I would like a gas grill, but am not ruling out charcoal either.....i just like the gas grill because when i get home from work at night i don't want to mess with the charcoal. Plus i know i can get a cheap old smokey for the weekends when i have time to mess with the charcoal. 

IDEAS?


----------



## greenhornet (Apr 21, 2010)

I was in a similar spot a few months ago. I really like gas and charcoal/wood depending on the situation. I got a combo from Academy for $239 I believe it was, outdoor gourmet is the brand. It has a gas side, charcoal side, as well as an offset firebox. It isn't the best made or thick enough but at that price for the versatility I couldn't resist. My grills usually only survive 2-3 years due to the salt air on the Island so I settled for the versatility over quality.


----------



## jaycf7 (May 30, 2009)

Yea i was kind of looking at those....i wont use the wood part too much so mid of the road is fine with me on that.

How hot does the gas part get? I really liked my webber for steaks and am sure a cheaper one wont get as hot....but if its above average i can live with that


----------



## greenhornet (Apr 21, 2010)

My last grill had a separate searing burner which would cook a 1.5 inch steak to medium rare in about two minutes per side, on this grill it is about four minutes per side.
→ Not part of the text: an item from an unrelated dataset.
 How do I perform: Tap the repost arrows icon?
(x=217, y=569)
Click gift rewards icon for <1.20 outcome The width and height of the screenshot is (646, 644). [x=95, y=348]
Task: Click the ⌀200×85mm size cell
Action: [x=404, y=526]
The burners are pretty close to the bottom grate so it gets hotter than the average gas grill, not quite as hot as I would like but it gets the job done.

I use the wood side quite a bit including for low/slow cooking, the grill has about a 1/8" gap due to the little rubber cushions at the corners which let out a lot of heat. I ordered some of the gasket material made for pits and removed the rubber cushions which helped a lot. I actually went ahead and put it on the gas side as well as the door to sidebox since I had some left over to make it overall more efficient. Ten minute job and the gasket material was less than $20 online.


----------



## Speckled (Mar 19, 2008)

jaycf7 said:


> Wife told me she was going to get me a grill for the house.
> I / we have a budget of about $250 - $300
> 
> I will use it A LOT....like 5-6 times a week.
> ...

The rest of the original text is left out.